Avevo teso la mano, pensando confusamente: “In fondo che male c’è? In caserma morirebbe...”
Erano arrivati i genitori e si erano felicitati della nostra fortuna:
«Bisogna presto trovargli una vaschetta di plastica, non può rimanere a lungo nel sacchetto... », commentava la mamma, tutto sommato contenta di trovare un motivo per abbreviare la sua permanenza in un luogo tanto affollato.
«Che cosa mangia?» chiedeva, più pratico, mio padre.
«Non l’hanno vinto», aveva subito interrotto Roberto, spinto da chissà quale complicità maschile, «se lo sono fatto regalare da un soldato.»
L’atmosfera divenne gelida come quella di una luminosa giornata d’aprile improvvisamente oscurata da un temporale.
«Un soldato? E dov’è quel soldato che mi manca di rispetto e vi fa un regalo senza il mio permesso?»

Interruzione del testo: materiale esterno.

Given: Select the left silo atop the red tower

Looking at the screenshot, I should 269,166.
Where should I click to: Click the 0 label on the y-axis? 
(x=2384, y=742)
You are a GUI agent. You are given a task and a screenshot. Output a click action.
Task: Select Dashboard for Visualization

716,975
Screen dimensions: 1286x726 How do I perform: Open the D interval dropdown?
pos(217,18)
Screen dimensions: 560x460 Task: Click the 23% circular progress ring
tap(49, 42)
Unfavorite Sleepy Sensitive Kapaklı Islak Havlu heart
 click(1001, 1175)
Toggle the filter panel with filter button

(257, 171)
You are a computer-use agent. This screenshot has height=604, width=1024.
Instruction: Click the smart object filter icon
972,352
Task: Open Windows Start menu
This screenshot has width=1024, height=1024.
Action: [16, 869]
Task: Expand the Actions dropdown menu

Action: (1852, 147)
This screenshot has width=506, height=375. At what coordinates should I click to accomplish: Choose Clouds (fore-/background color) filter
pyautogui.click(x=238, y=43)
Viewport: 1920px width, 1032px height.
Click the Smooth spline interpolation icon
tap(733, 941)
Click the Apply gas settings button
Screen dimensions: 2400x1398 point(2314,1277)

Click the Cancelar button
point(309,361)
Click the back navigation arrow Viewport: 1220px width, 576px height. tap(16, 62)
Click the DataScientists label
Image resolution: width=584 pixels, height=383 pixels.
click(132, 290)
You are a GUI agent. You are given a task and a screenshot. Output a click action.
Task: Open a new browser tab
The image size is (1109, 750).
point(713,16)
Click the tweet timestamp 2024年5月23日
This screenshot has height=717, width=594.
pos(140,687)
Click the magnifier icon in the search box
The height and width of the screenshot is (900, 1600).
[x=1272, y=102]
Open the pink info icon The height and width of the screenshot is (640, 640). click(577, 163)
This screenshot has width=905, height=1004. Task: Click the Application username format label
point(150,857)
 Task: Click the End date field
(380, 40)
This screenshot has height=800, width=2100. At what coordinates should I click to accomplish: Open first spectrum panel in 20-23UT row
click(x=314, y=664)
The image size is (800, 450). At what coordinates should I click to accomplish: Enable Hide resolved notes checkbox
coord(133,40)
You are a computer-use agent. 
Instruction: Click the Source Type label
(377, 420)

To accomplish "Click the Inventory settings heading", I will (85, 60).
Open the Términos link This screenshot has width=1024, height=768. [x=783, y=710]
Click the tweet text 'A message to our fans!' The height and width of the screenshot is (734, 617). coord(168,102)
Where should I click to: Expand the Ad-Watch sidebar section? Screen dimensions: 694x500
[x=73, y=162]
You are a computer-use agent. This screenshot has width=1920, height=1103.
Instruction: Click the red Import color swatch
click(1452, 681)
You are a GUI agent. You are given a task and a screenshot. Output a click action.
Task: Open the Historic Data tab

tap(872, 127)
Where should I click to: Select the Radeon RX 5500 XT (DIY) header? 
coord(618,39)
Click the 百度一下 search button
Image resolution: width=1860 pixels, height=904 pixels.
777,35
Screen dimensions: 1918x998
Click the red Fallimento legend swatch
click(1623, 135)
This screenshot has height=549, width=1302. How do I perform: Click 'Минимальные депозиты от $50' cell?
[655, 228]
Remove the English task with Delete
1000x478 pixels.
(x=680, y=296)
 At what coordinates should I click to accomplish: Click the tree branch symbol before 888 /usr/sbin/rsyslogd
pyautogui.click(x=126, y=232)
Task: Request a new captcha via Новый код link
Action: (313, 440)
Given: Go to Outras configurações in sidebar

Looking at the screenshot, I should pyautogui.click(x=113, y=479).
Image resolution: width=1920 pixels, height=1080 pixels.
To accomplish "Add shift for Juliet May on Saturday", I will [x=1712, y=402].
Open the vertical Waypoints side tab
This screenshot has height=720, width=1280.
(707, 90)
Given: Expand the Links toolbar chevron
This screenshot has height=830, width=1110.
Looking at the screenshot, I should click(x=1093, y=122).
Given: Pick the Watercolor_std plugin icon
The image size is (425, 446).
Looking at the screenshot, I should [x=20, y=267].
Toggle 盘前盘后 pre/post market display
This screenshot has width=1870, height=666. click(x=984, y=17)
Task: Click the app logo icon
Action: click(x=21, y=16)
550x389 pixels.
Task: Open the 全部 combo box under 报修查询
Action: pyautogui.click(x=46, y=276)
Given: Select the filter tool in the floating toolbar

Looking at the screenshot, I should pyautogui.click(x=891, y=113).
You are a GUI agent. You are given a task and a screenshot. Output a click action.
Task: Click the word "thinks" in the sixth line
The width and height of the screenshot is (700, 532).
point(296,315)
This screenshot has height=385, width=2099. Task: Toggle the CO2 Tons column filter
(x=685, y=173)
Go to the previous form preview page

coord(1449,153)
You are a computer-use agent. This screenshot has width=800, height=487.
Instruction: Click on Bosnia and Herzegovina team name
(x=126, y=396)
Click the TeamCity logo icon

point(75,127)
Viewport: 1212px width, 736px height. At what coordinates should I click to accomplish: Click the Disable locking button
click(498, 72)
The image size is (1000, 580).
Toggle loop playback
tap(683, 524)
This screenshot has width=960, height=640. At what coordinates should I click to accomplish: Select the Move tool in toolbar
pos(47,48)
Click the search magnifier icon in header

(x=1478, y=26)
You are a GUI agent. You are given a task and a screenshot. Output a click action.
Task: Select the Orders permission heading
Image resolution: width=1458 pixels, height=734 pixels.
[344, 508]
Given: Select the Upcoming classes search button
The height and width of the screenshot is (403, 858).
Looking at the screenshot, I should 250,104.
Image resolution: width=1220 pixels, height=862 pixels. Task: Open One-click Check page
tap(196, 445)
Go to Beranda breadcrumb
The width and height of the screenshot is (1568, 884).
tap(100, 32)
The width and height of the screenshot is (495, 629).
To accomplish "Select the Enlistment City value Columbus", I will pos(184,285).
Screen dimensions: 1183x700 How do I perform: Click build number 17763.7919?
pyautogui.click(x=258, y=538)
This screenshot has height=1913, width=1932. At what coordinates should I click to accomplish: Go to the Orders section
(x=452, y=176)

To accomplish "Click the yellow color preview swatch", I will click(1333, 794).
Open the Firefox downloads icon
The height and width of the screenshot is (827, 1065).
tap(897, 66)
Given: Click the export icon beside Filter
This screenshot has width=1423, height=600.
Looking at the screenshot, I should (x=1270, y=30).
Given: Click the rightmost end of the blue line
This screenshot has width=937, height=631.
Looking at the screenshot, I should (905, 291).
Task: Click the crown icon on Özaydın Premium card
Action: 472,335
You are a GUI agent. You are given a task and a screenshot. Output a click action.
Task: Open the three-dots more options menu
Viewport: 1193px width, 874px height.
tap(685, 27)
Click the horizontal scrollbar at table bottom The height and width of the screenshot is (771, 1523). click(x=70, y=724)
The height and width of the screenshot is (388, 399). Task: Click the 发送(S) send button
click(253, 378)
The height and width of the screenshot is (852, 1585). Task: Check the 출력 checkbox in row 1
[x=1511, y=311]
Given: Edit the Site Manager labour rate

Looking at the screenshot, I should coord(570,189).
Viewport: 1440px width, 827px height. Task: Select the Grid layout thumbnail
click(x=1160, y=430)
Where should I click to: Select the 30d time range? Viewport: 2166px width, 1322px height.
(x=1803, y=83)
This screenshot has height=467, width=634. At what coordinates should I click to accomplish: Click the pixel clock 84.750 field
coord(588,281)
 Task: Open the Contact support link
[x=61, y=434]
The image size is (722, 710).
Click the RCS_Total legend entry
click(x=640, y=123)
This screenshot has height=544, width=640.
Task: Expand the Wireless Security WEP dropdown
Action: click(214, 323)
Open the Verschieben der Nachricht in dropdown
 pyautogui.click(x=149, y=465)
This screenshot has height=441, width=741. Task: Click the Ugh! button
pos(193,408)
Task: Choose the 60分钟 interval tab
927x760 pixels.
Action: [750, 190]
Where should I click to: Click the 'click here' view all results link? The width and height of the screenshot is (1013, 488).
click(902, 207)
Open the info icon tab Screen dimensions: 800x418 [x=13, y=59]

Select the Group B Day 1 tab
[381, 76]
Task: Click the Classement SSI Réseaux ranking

Il soldato non c’era più. Il sacchetto passava, pericolosamente sgocciolante, dalle mani dell’uno che lo osservava con disprezzo a quelle dell’altro che, riconoscendovi l’espressione materiale e incancellabile della nostra vergognosa colpa, voleva a tutti i costi disfarsene.
Alla fine lo portammo a casa, il pesciolino rosso. Fu chiamato, per tutta la sua lunga vita, “il soldatino”.